**WORK REQUIRED**
Return the lines of the records word for word, beginning at the line that contains "The image size is (1323, 708)." and continuing through the end of the records. Leave the pictures out of your answer.
[BEGIN DATA FOR THE TASK]
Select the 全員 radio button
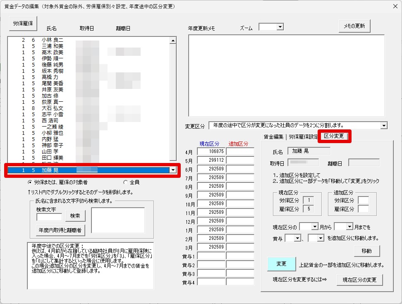click(x=125, y=182)
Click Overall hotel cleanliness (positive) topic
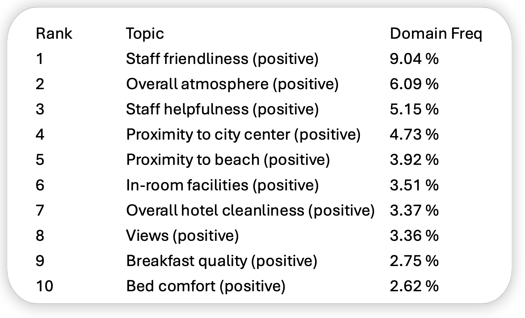 [x=250, y=210]
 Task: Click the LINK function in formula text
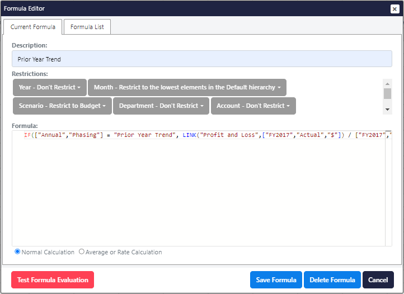(x=190, y=135)
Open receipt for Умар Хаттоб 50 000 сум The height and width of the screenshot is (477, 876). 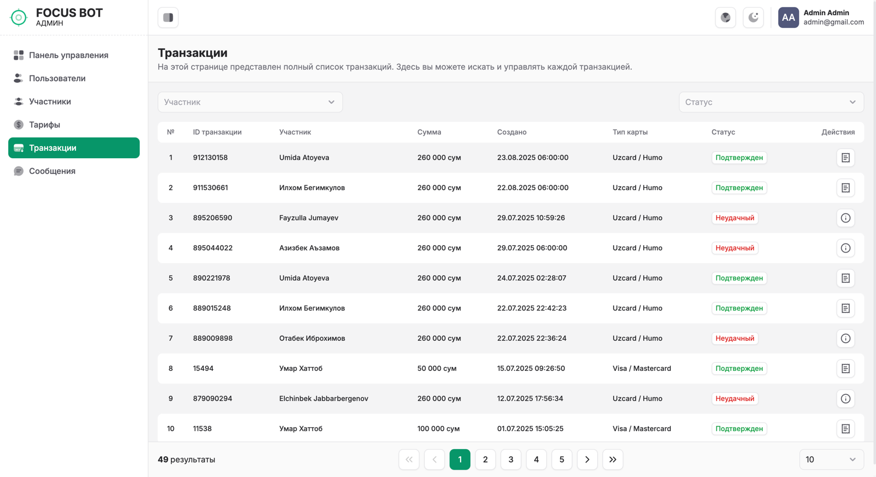tap(845, 369)
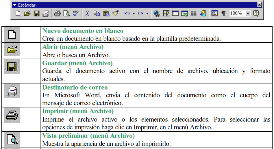Viewport: 274px width, 149px height.
Task: Toggle the Drawing toolbar button
Action: tap(203, 14)
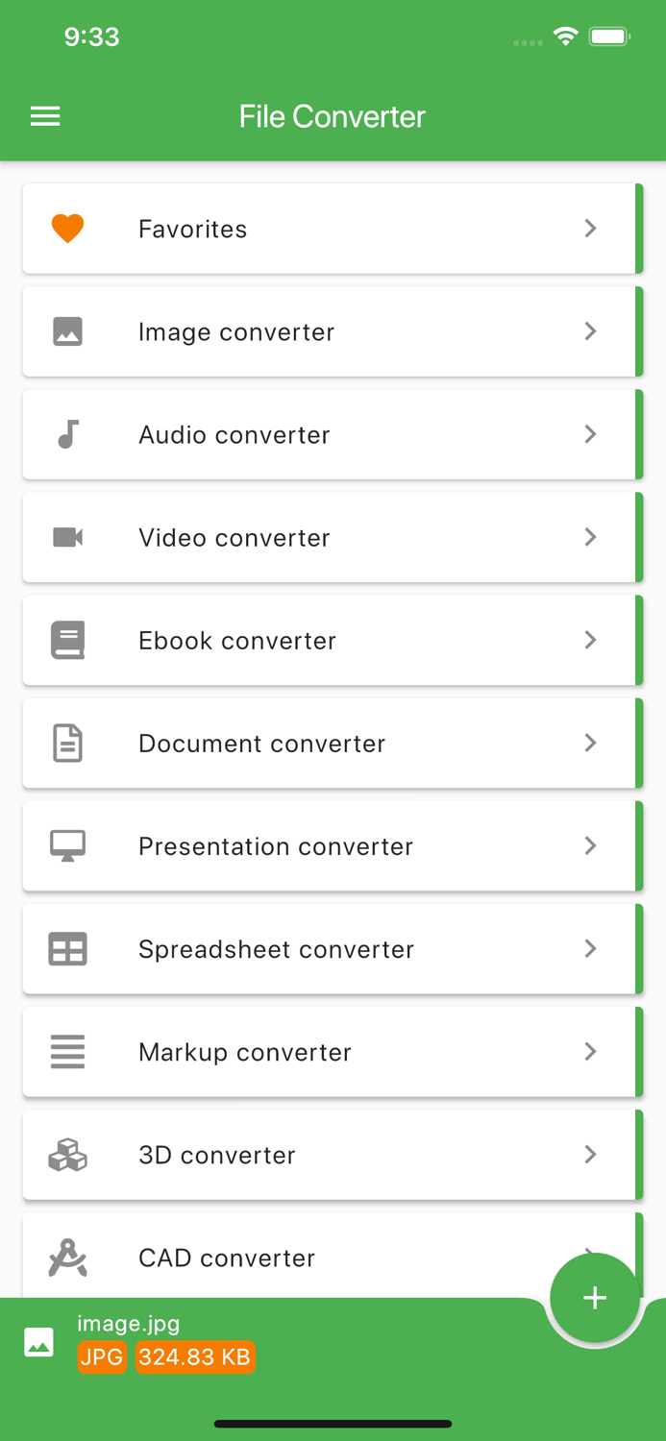Click the CAD converter compass icon
666x1441 pixels.
click(67, 1258)
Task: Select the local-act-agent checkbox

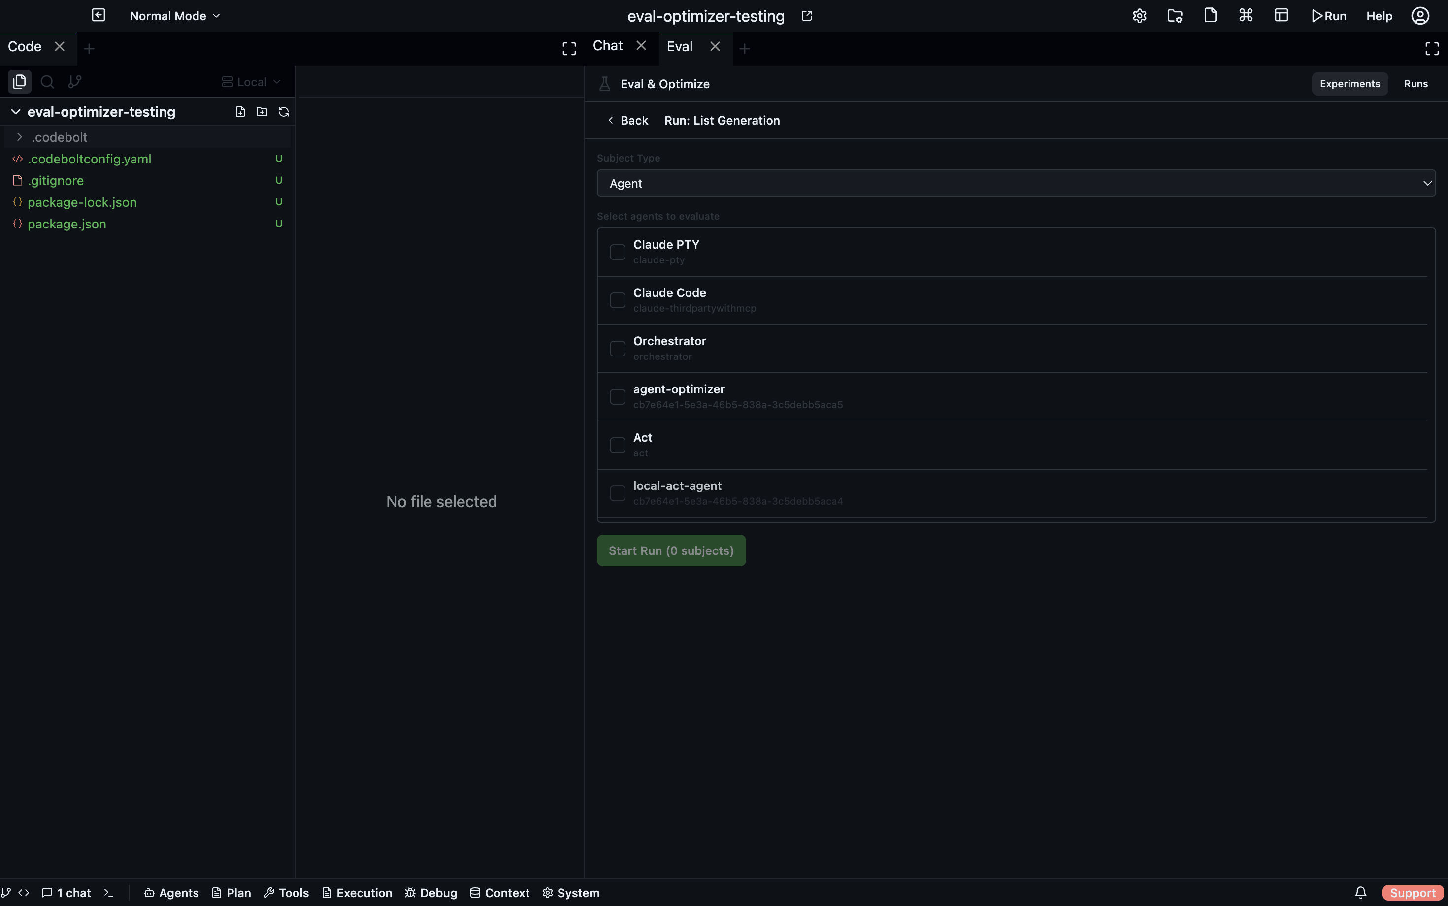Action: coord(617,493)
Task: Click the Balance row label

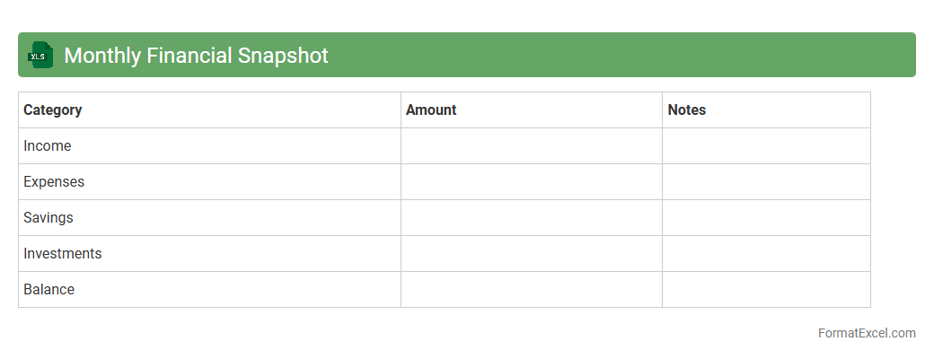Action: point(49,290)
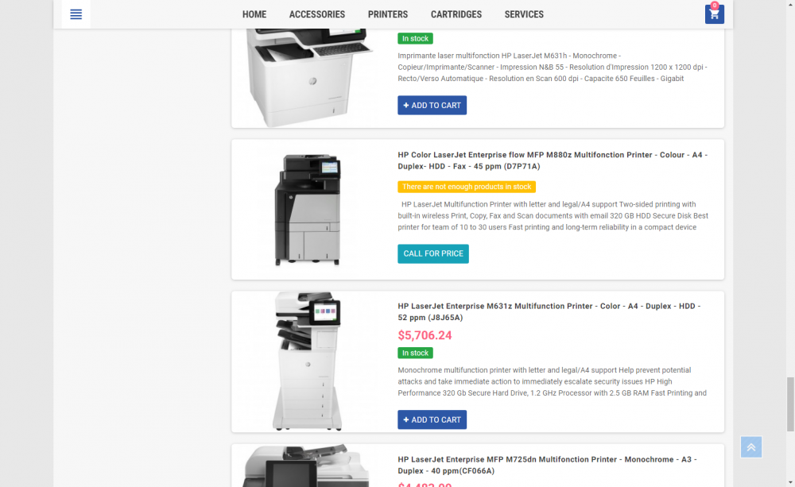Click the $5,706.24 price of the M631z

pyautogui.click(x=425, y=335)
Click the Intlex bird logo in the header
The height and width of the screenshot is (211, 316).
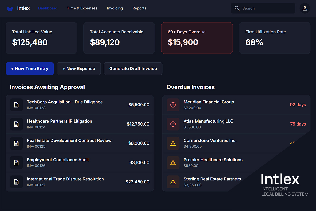[x=10, y=8]
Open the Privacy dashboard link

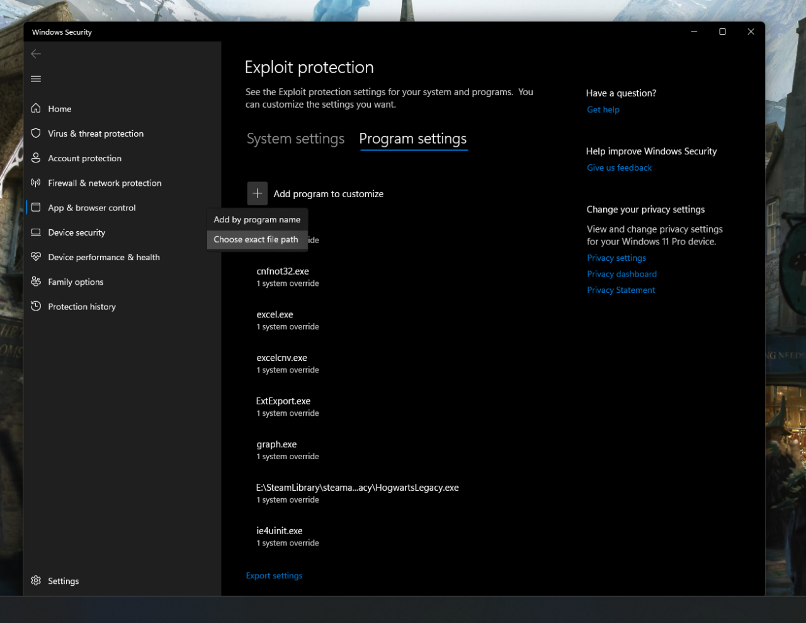[x=622, y=274]
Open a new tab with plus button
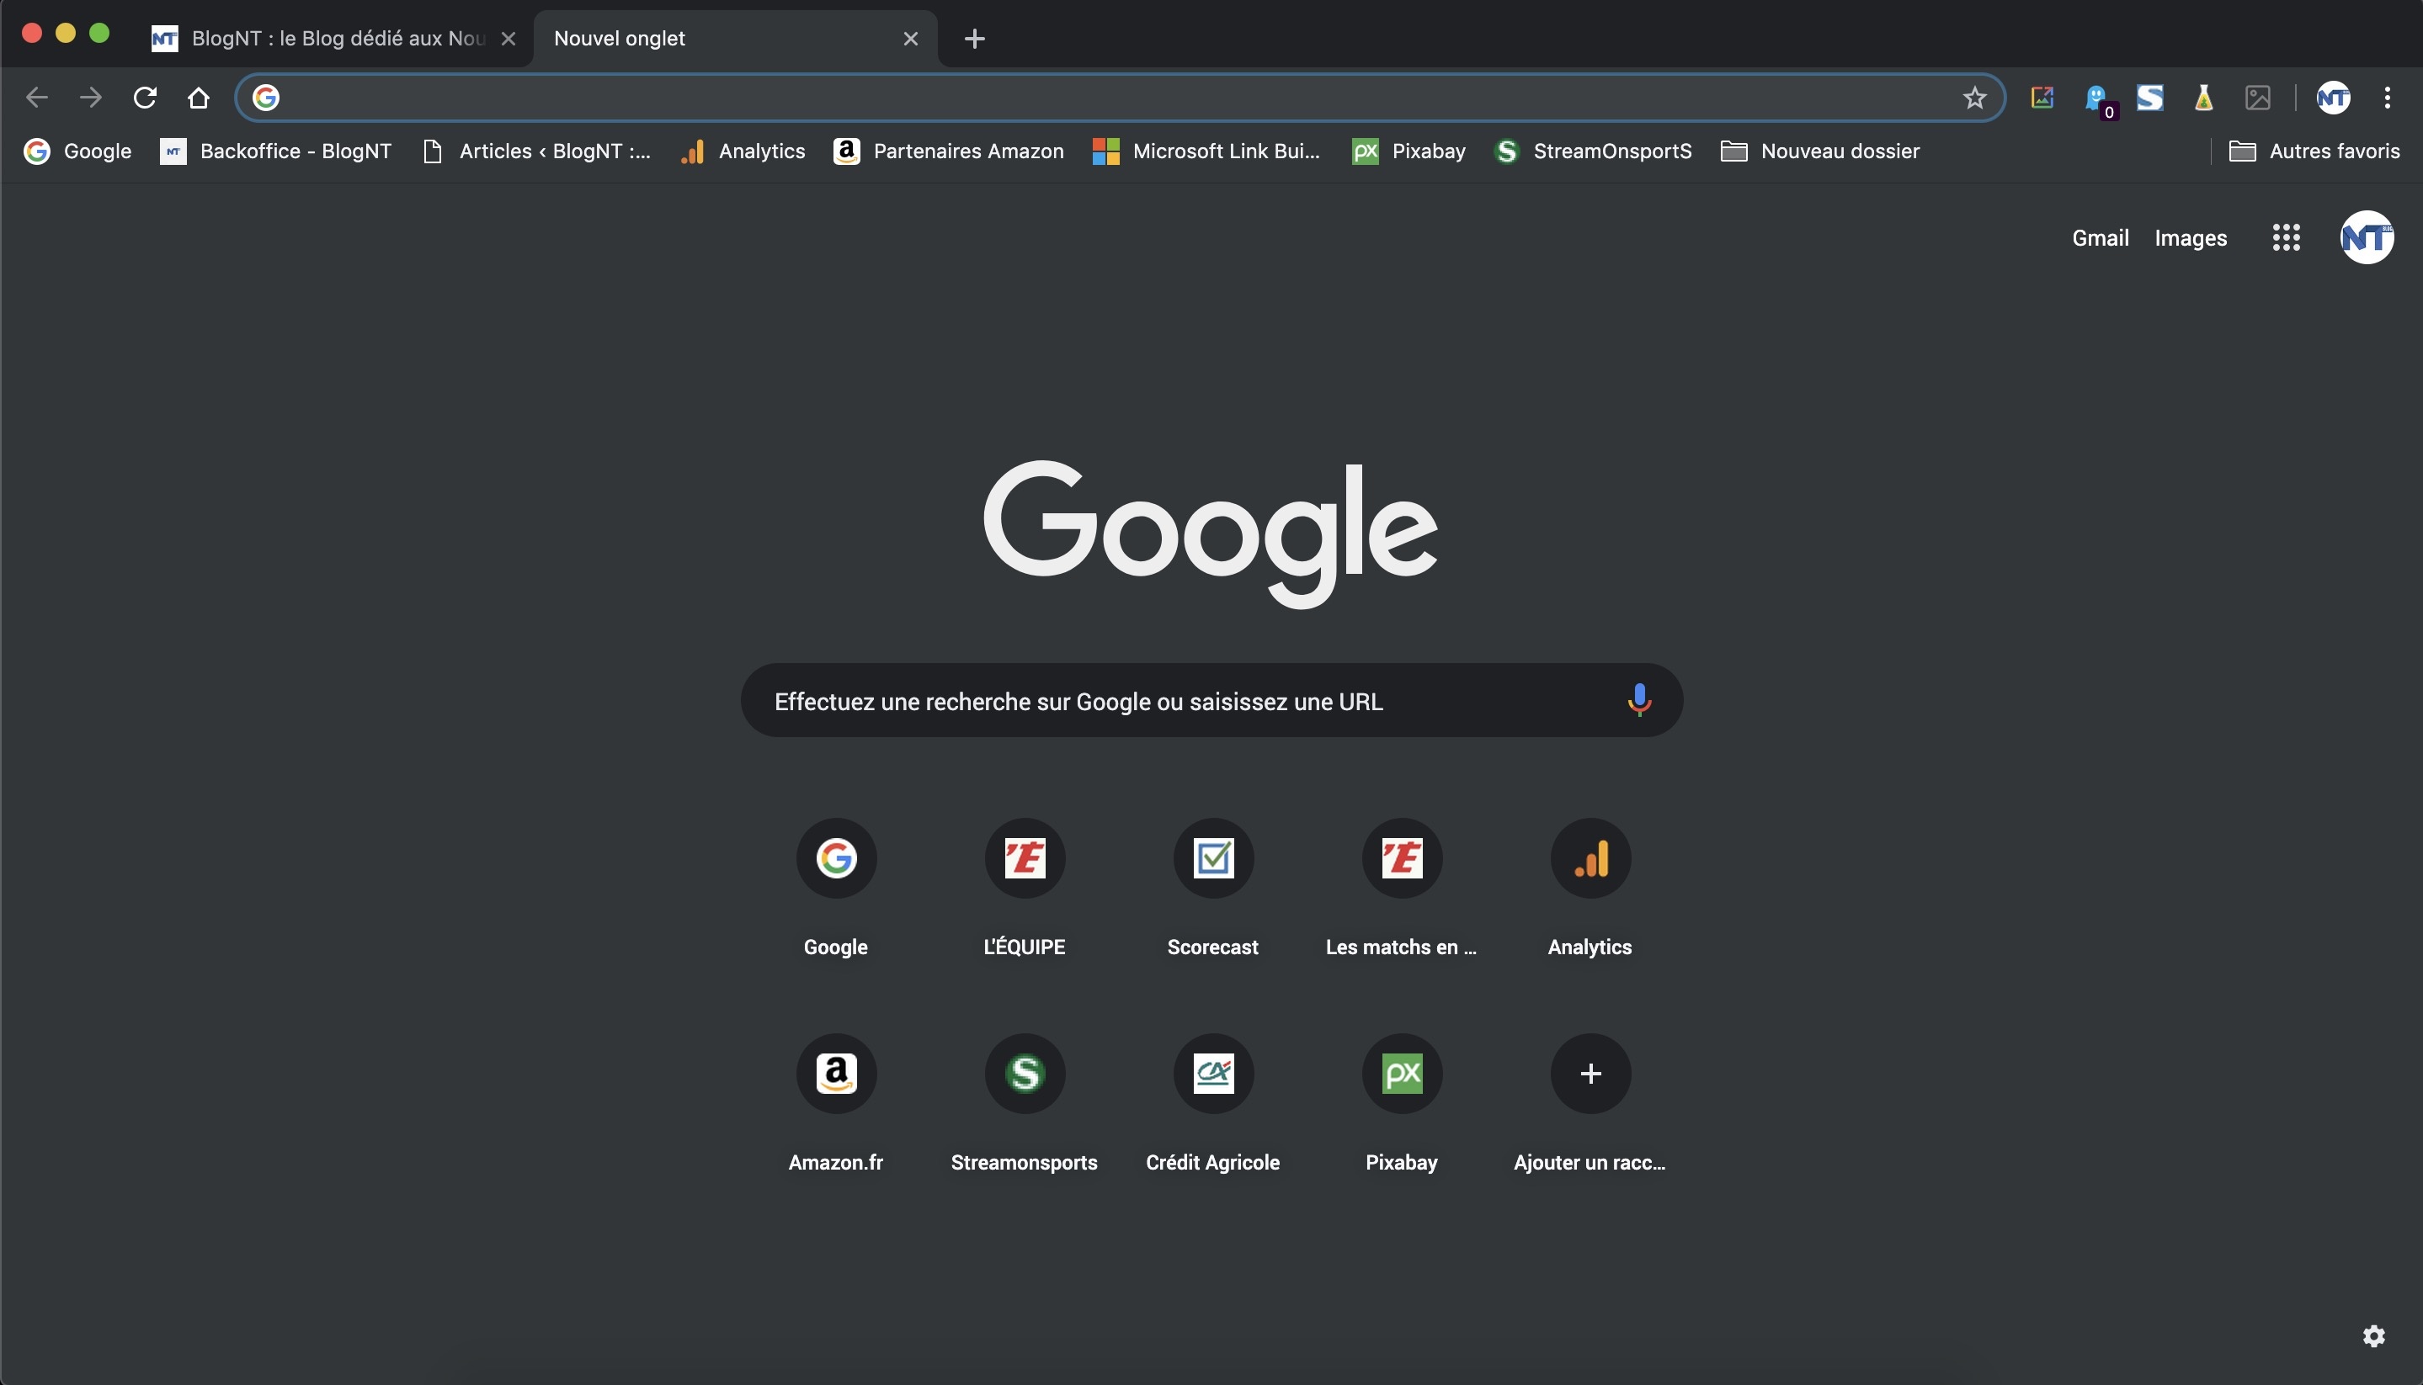The image size is (2423, 1385). click(x=974, y=38)
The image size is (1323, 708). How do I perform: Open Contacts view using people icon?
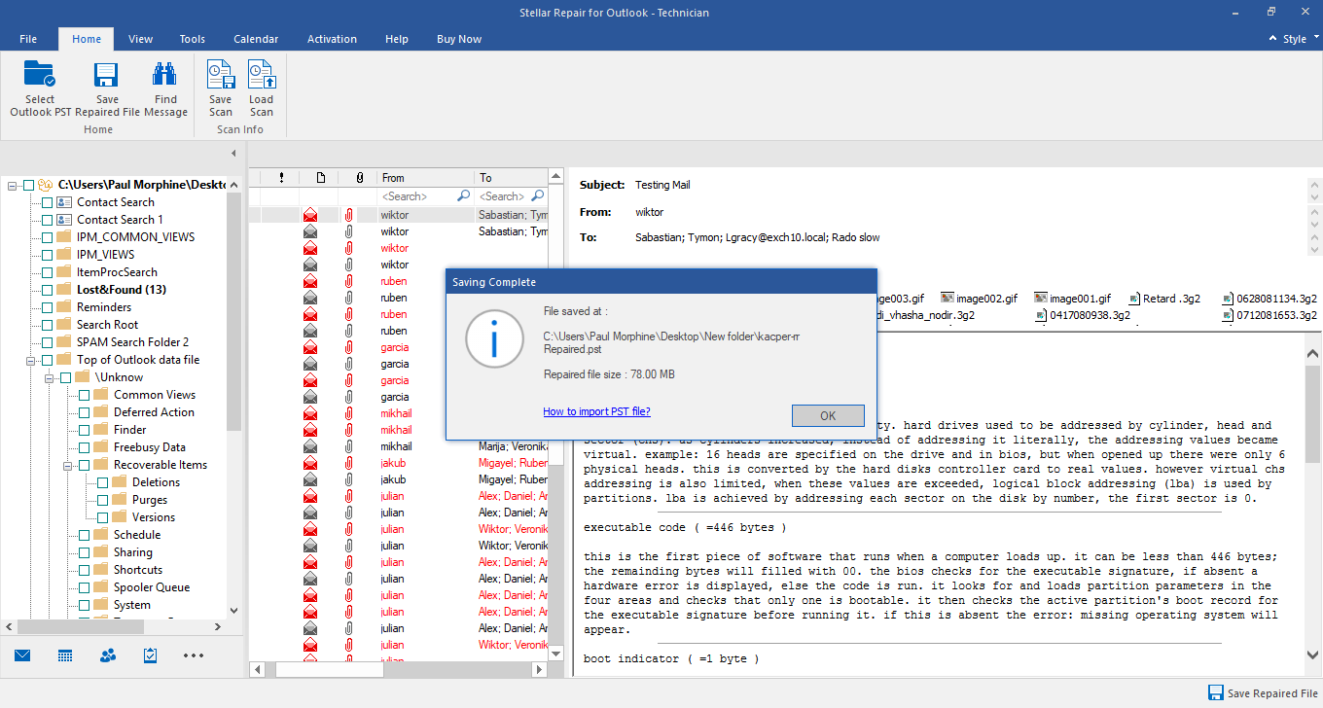click(x=107, y=656)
[END DATA FOR THE TASK]
**FINAL ANSWER**
The image size is (1323, 708). How do I perform: Open Contacts view using people icon?
click(x=107, y=656)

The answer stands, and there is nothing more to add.